CS222P: CS222P Fall 2017: Principles of Data Management, Quiz3

Fall 2017, ICS # UCI, Prof. Chen Li

1. Answer the following questions.

a. What is a primary index?

b. What is a secondary index?

c. Is it possible for a table to have multiple primary indexes? Or multiple secondary indexes?

d. Is it possible for a table be clustered on multiple search keys?

2. Consider the following B+ tree

a. Suppose we want to search key 51. Explain the search process (i.e., what pages are visited in what order).

b. Draw the result tree if we insert a new entry with key 42. You may draw the part that is changed, if there is no ambiguity. Mark the “R (read)”/ “W (write)” operations on the affected pages.

3. Consider a table T, where data is stored in an unordered heap file with N = 100,000 pages. Each page has size P=64KB with roughly R=100 records. Suppose we have a secondary B+ tree index on key A1. Consider three range queries on A1 with the following selectivities:

a. query selectivity = 0.001%

b. query selectivity = 0.1%

c. query selectivity = 10%

The selectivity is the ratio of the number of matching records with the total number of records. For each of them, compare the I/O cost of:

(1) scanning the heap file directly;

(2) searching the secondary index to get RIDs and retrieve records from the heap file;

(3) searching the secondary index to get RIDs, sort them, and retrieve records from the heap file.

You may assume values of A1 are randomly distributed in the heap file, so each retrieved RID in (2) or (3) would incur one disk I/O, unless that page has just been retrieved.

4. Based on the finding from Q3, is it always a good idea to use the secondary index? If so, explain, otherwise, explain when it’s not a good idea to use the secondary index.

a.
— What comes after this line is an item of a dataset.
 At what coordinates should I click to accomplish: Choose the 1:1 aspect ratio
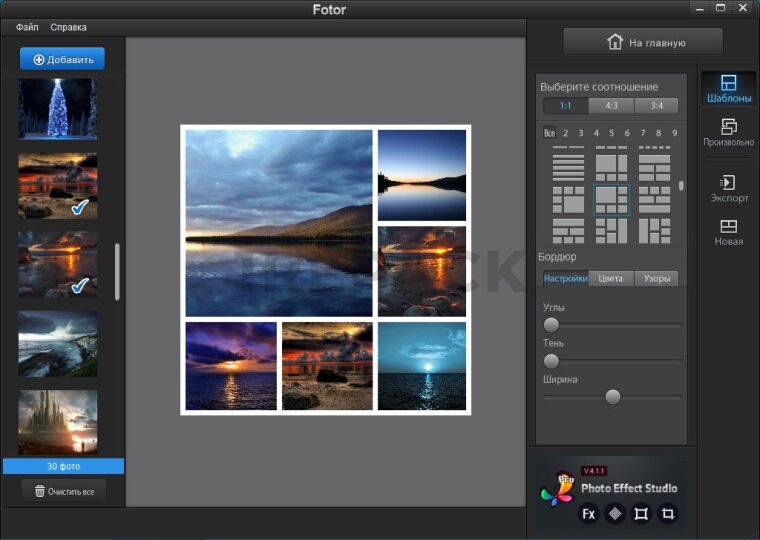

A primary index is the index whose search key contains the primary key.

b. A secondary index is the index whose search key does not contain the primary key.

c. Possible to have multiple primary indexes, because the search key can be composite. Possible to have multiple secondary indexes (and very common)

d. Not possible (at least not feasible). Because typically we don’t want to store multiple data copies of a table.

a. A->C->G (not found)

read: A, B, E

write: B, E, newly created leaf page

a. #matching records = 100,000*100*0.0001%=100

(1) reads 100,000pages

(2) reads 100 pages

(3) reads 100 pages

b. #matching records = 100,000*100*0.1%=10,000

(1) still reads 100,000 pages

(2) reads 10,000 pages

(3) reads 10,000 pages

c. #matching records = 100,000*100*10%=1,000,000

(1) still reads 100,000 pages

(2) reads 1,000,000 pages (because RIDs are not sorted)

(3) reads min(100,000, 1,000,000) = 100,000 pages (because RIDs are sorted, we won’t load a page multiple times)

4. No. When the selectivity >= 1% (1/R ), the retrieved RIDs from the secondary index are very likely to spread across all pages of the heap file. Thus, searching secondary index does not save any I/O cost. However, searching secondary index and sorting them incur extra cost as well.